Os cientistas levantam a possibilidade de que as últimas pesquisas indicando que um obeso é tão saudável quanto alguém com o peso ideal provavelmente consideraram somente o peso e os fatores de risco para doenças sem aprofundar a avaliação da saúde metabólica real do indivíduo. Quando essa análise foi feita por eles, os resultados assustaram. O risco de infarto em pessoas acima do peso é 24% maior se comparado ao daquelas com peso saudável e sem distúrbios metabólicos.
A pesquisa não apenas alerta para o perigo das gordurinhas a mais. Ela também reforça as consequências graves que pessoas com problemas metabólicos, independentemente do peso, podem sofrer. De acordo com o trabalho, esse grupo apresenta o maior risco de eventos cardiovasculares, como acidentes vasculares cerebrais (AVC) e infartos, além da morte prematura. “Os dados sugerem que tanto os pacientes que são obesos e metabolicamente doentes quanto os que são obesos, mas metabolicamente saudáveis têm risco elevado de morte por doenças cardiovasculares. Nesse sentido, a ‘obesidade saudável’ pode ser considerada um mito”, conclui Retnakaran.

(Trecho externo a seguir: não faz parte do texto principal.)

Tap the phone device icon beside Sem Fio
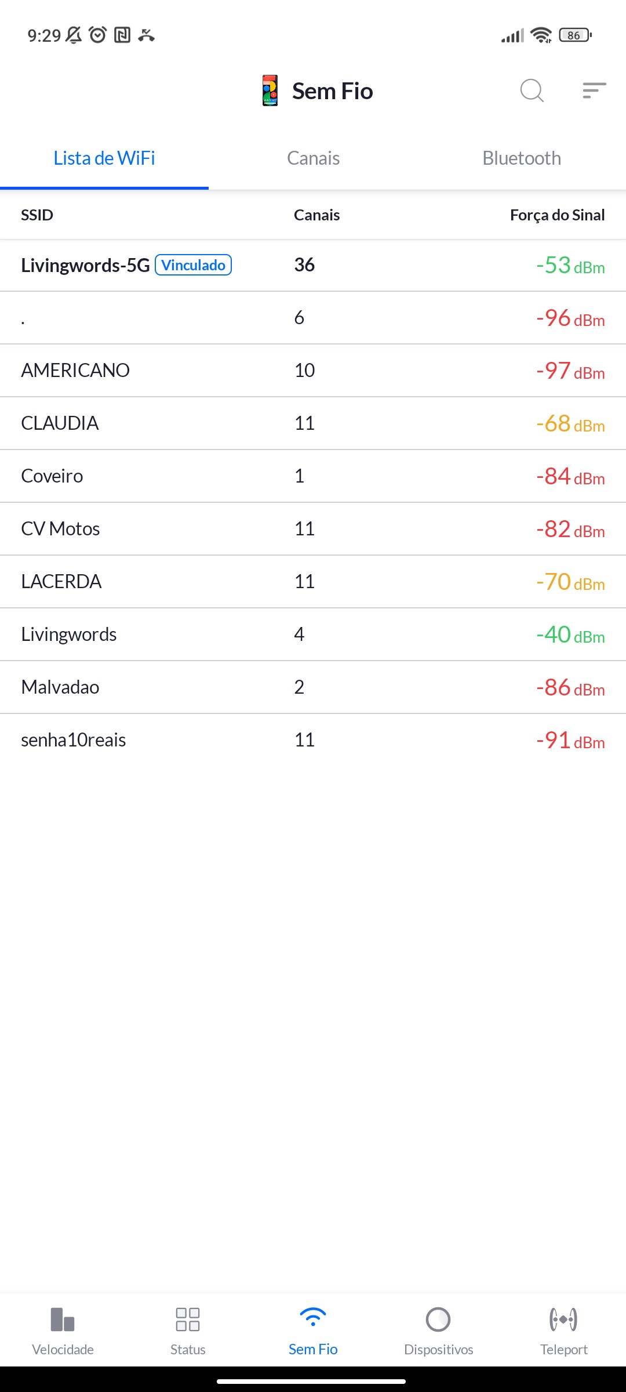 coord(270,90)

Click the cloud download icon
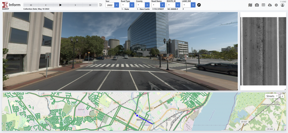[270, 5]
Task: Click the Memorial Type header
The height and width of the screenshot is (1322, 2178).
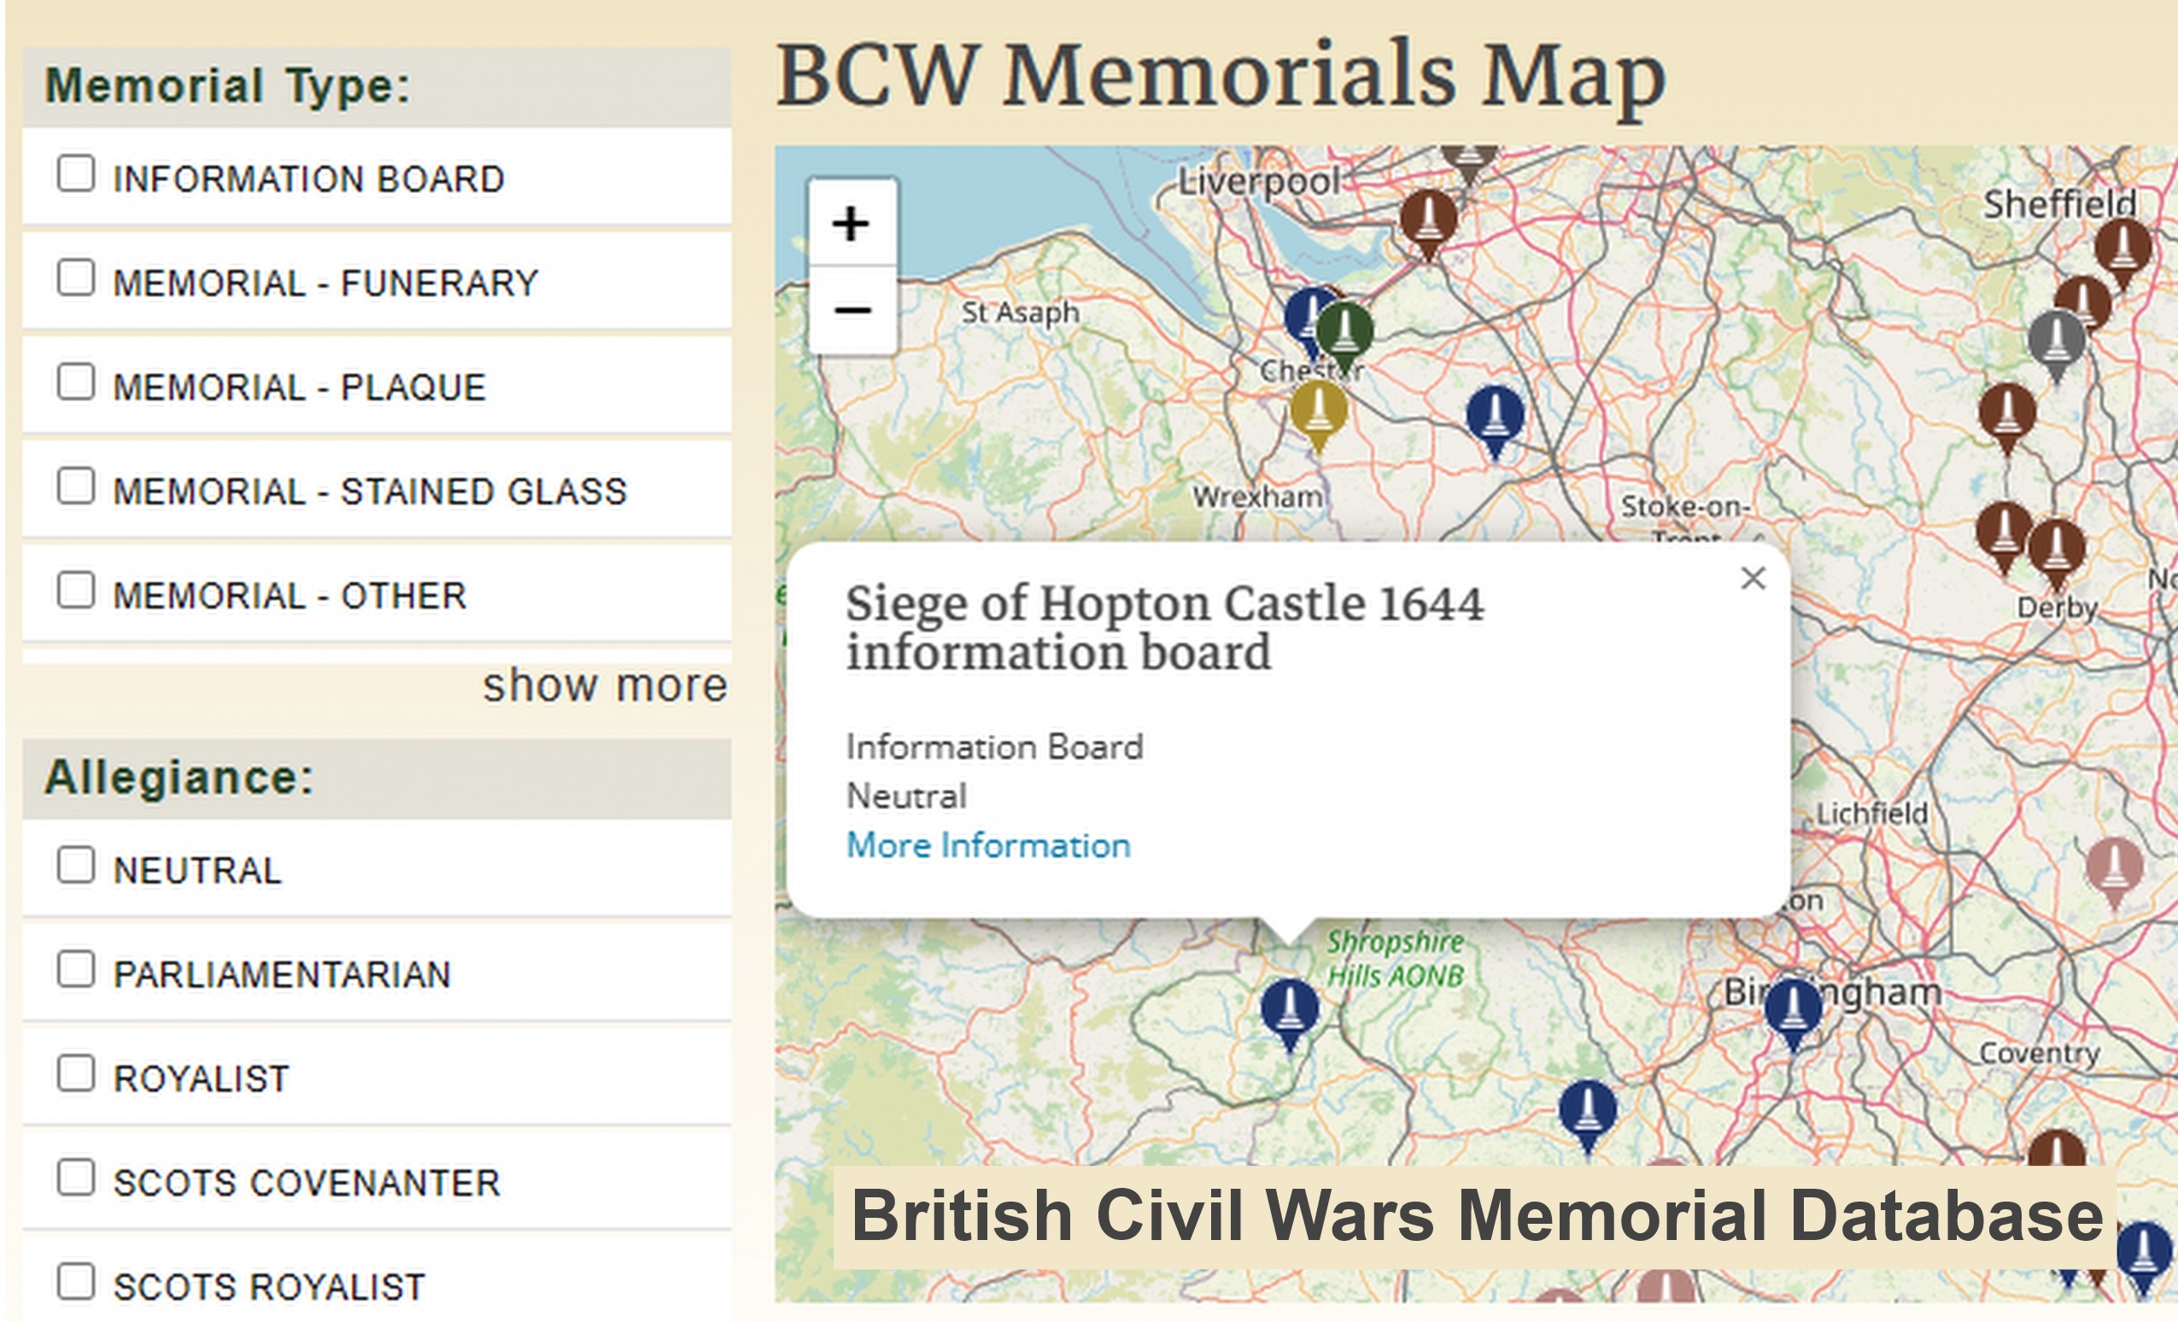Action: (227, 86)
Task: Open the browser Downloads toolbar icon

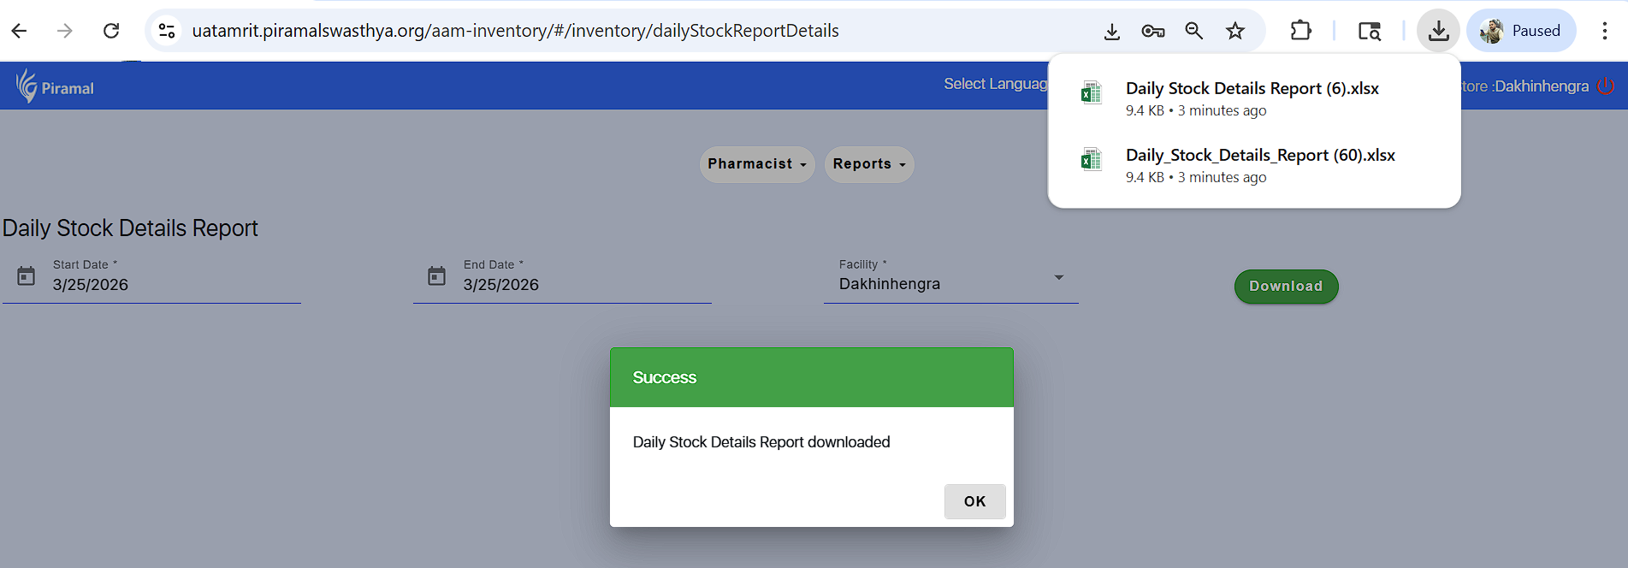Action: tap(1438, 31)
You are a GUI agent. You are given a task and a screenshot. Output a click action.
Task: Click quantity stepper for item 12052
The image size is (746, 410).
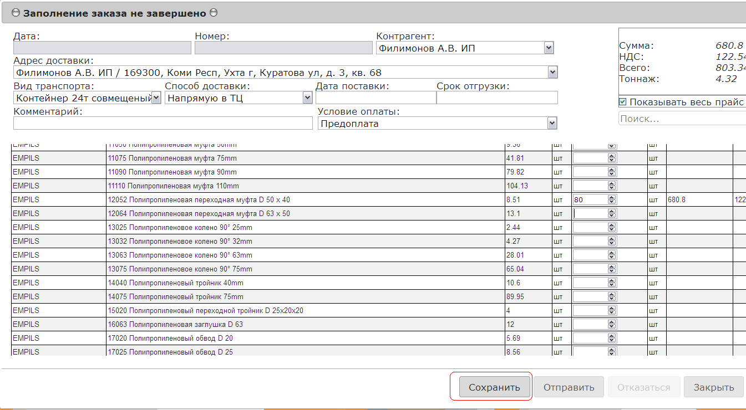(x=612, y=199)
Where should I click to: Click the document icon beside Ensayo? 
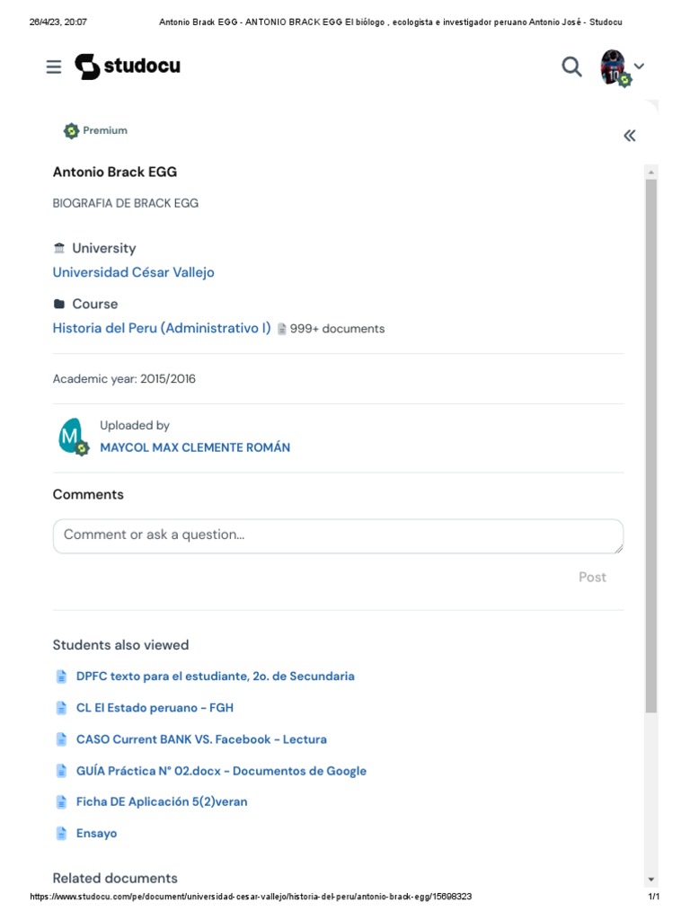(x=61, y=834)
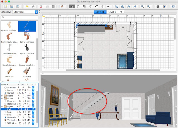Click the Add furniture to home icon

63,6
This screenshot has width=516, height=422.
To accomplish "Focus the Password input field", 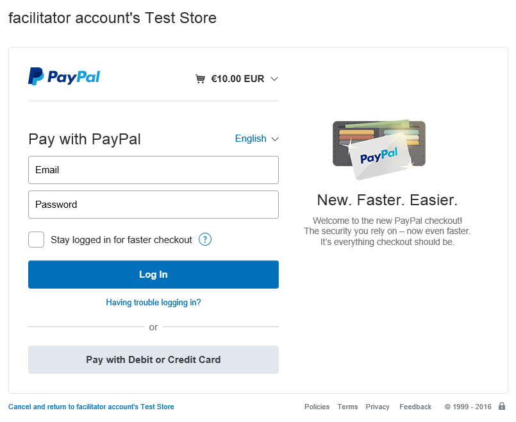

Para o diagnóstico do paciente com sobrepeso ou obeso, foi considerado o índice de massa corpórea (IMC). No primeiro caso, o resultado ficou entre 25 e 30. No outro, acima de 30. Segundo o presidente do Departamento de Obesidade da Sociedade Brasileira de Endocrinologia e Metabologia, Mário Kehdi Carra, o obeso hoje visto como metabolicamente saudável é aquele com açúcar, gordura e pressão sanguínea normais, entre outros marcadores. “O mito está na pessoa que fala que é gorda, mas tem saúde. Em algum momento, ela vai começar a ter problemas metabólicos. Mesmo que tenha só o sobrepeso.”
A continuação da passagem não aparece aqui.